### Text
*** Begin section ***
Posted on 06/01/2003 11:50:07 PM PDT by kattracks
My beef isn't, as some journalism-school types sniff, that the Laci Peterson story has received too much coverage. My complaint is that cable networks might help get a guilty man off.
The preliminary hearing for Scott Peterson -- who has pleaded not guilty to charges that he murdered his wife, Laci, and unborn son, Conner -- hasn't begun. So it's the boring season of the story, the factual doldrums.
Still, CNN, Fox News and MSNBC air hours of talking-head debates, whether there's news or not. This is when TV news is at its most dangerous, as standards become dispensable and prosecutors tend to obey orders sealing evidence, while defense teams generally aren't so scrupulous.
This week, "defense sources" told NBC's Dan Abrams that they had produced a list of "four (or) possibly five people," who may be -- you'll remember this from the O.J. trial -- The Real Killers.
The satanic cult theory on The Real Killers was launched -- with its salacious exploitation of the fact that Laci's whole body didn't wash up on the bay shore. A series of supporting news stories, some based on one anonymous source, followed.
Fox News' Geraldo Rivera reported "exclusively" that a "defense source" told him that Laci's body had been "carved up" and "there were internal parts missing." (The dissection twist, expert TV panelists argued, supported the Satanic Cult Real Killers theory.)
*** End section ***
### Given data
*** Begin section ***
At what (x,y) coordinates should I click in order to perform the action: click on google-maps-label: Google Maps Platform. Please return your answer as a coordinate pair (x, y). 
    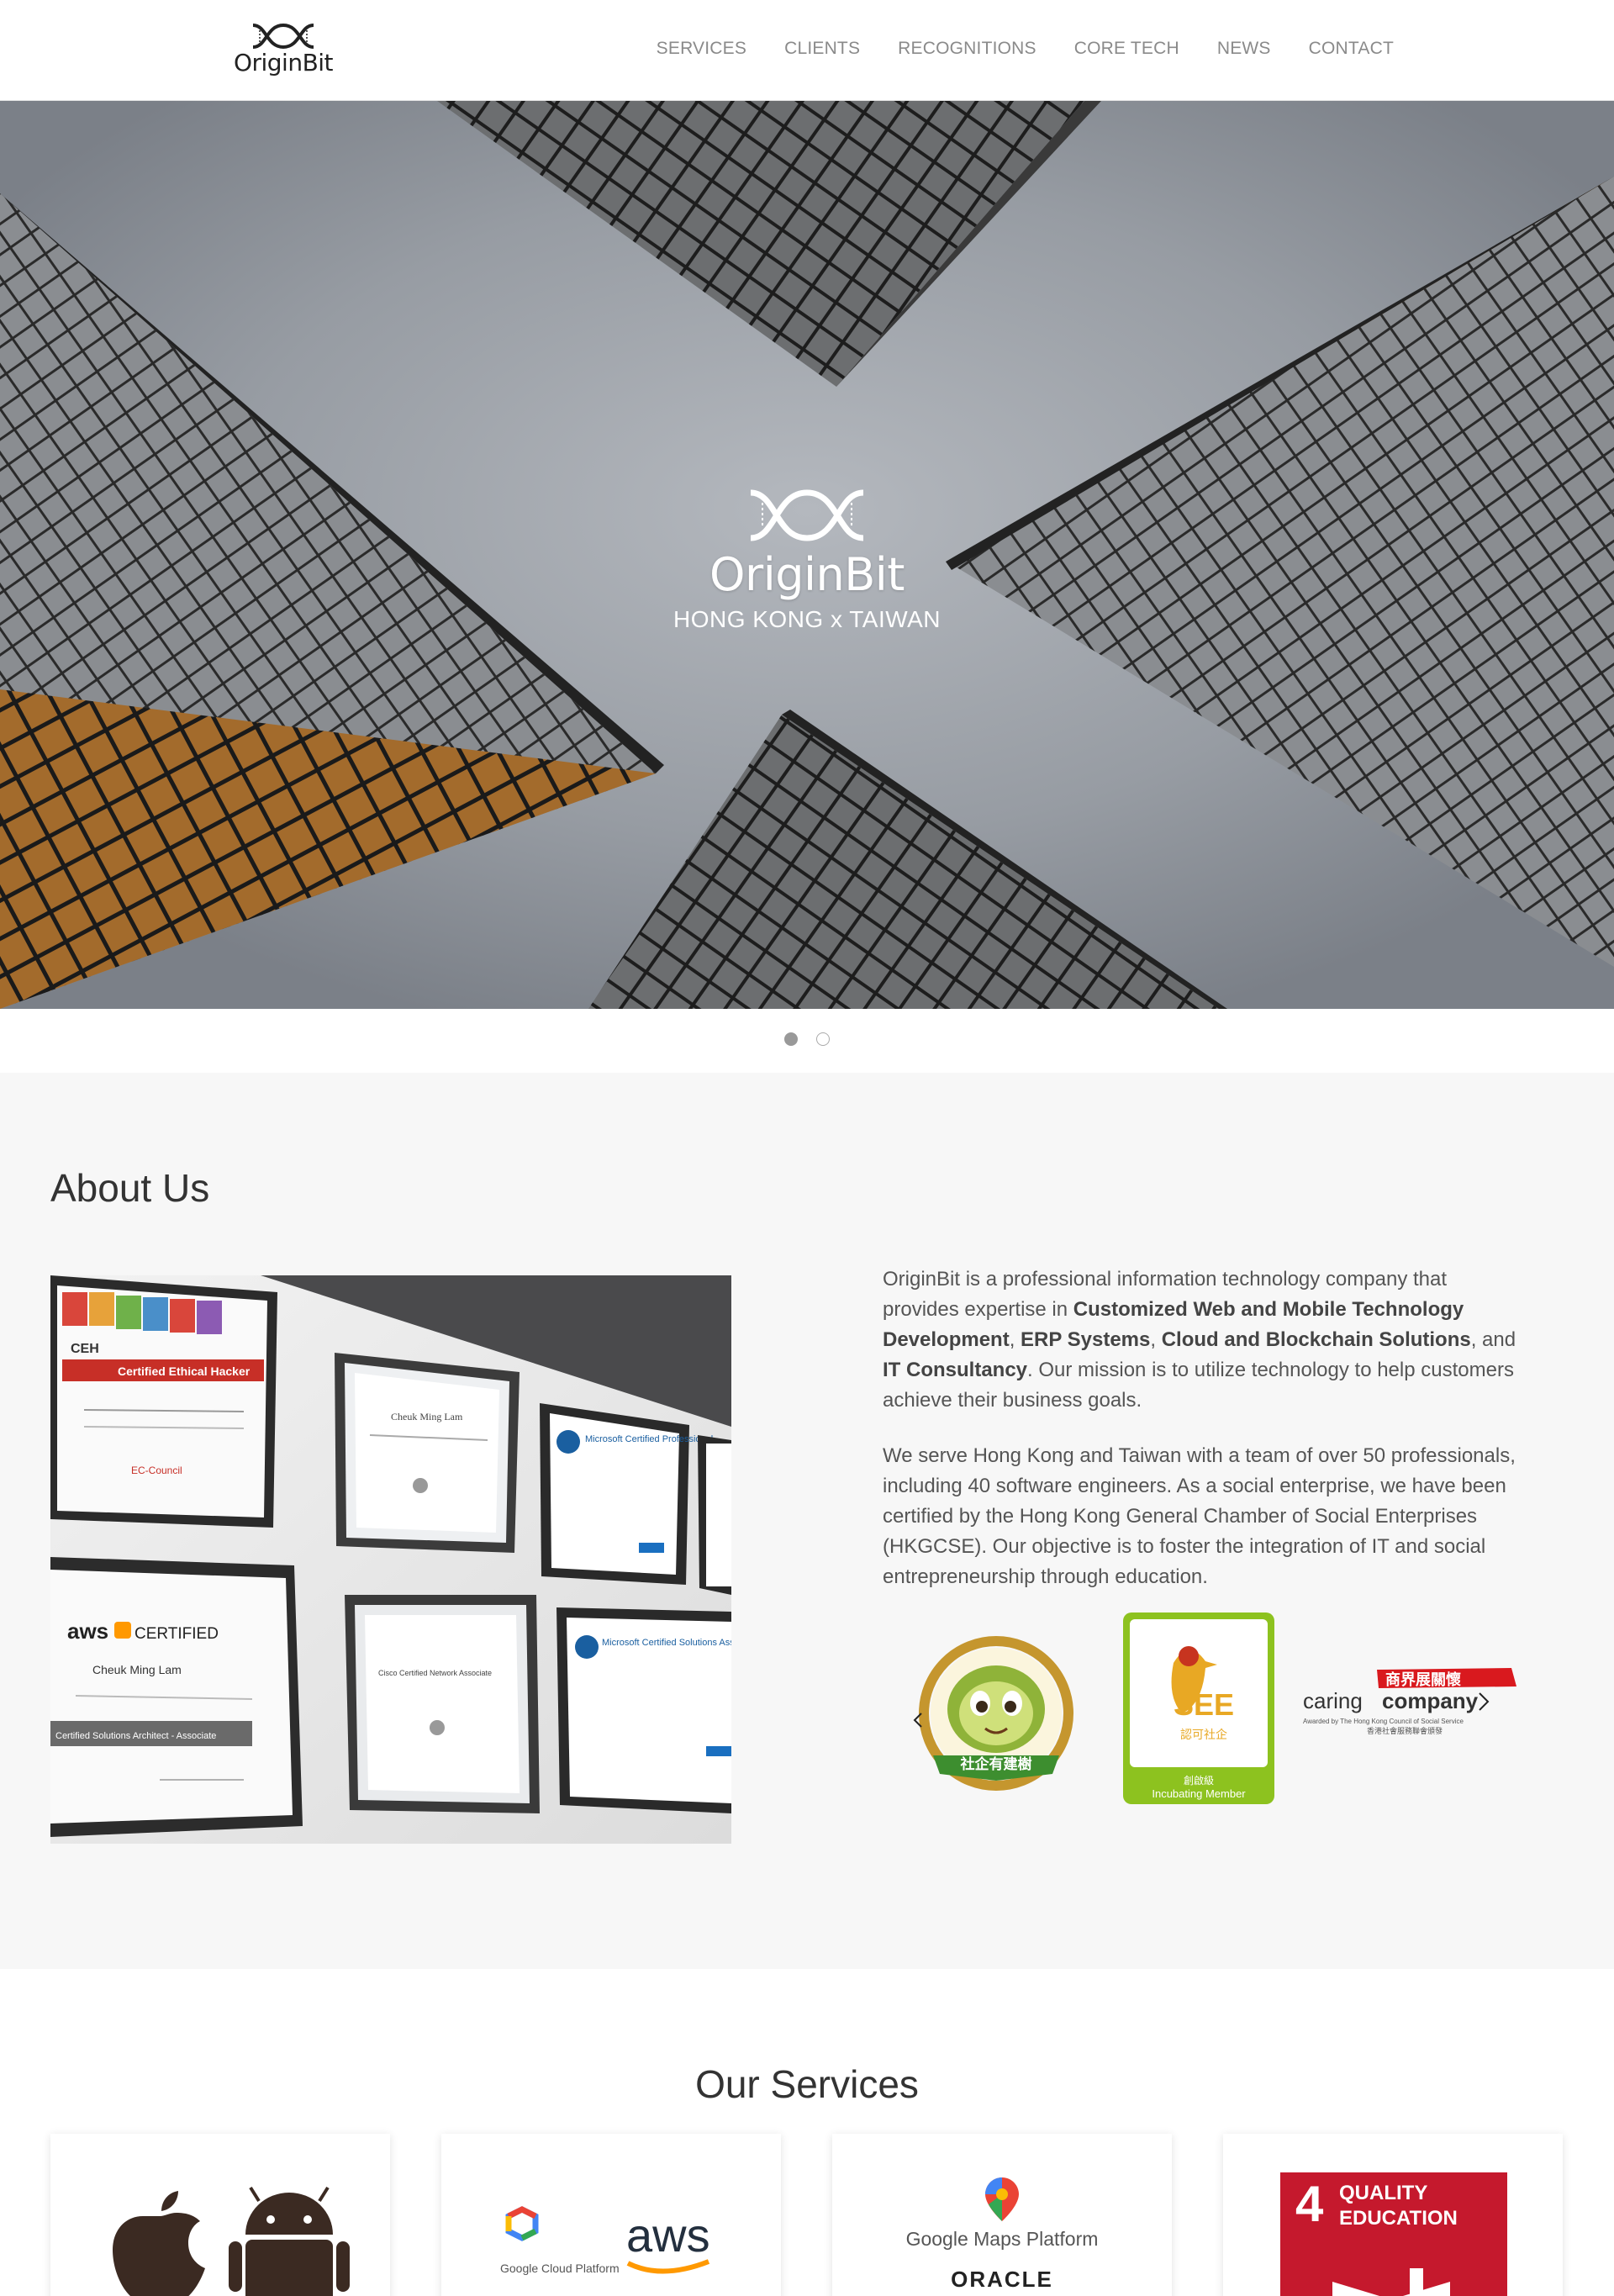
    Looking at the image, I should click on (1002, 2239).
*** End section ***
### Apply what you read
[1] Please print the passage from the column on the Laci Peterson coverage, starting at the words "The preliminary hearing" and ending after the words "The Real Killers.".
[2] According to the column on the Laci Peterson coverage, what did "defense sources" tell NBC's Dan Abrams they had produced?
The material above comes from a different source than the column on the Laci Peterson coverage.

### Solutions for each task
[1]
The preliminary hearing for Scott Peterson -- who has pleaded not guilty to charges that he murdered his wife, Laci, and unborn son, Conner -- hasn't begun. So it's the boring season of the story, the factual doldrums.
Still, CNN, Fox News and MSNBC air hours of talking-head debates, whether there's news or not. This is when TV news is at its most dangerous, as standards become dispensable and prosecutors tend to obey orders sealing evidence, while defense teams generally aren't so scrupulous.
This week, "defense sources" told NBC's Dan Abrams that they had produced a list of "four (or) possibly five people," who may be -- you'll remember this from the O.J. trial -- The Real Killers.

[2] A list of "four (or) possibly five people" who may be the real killers.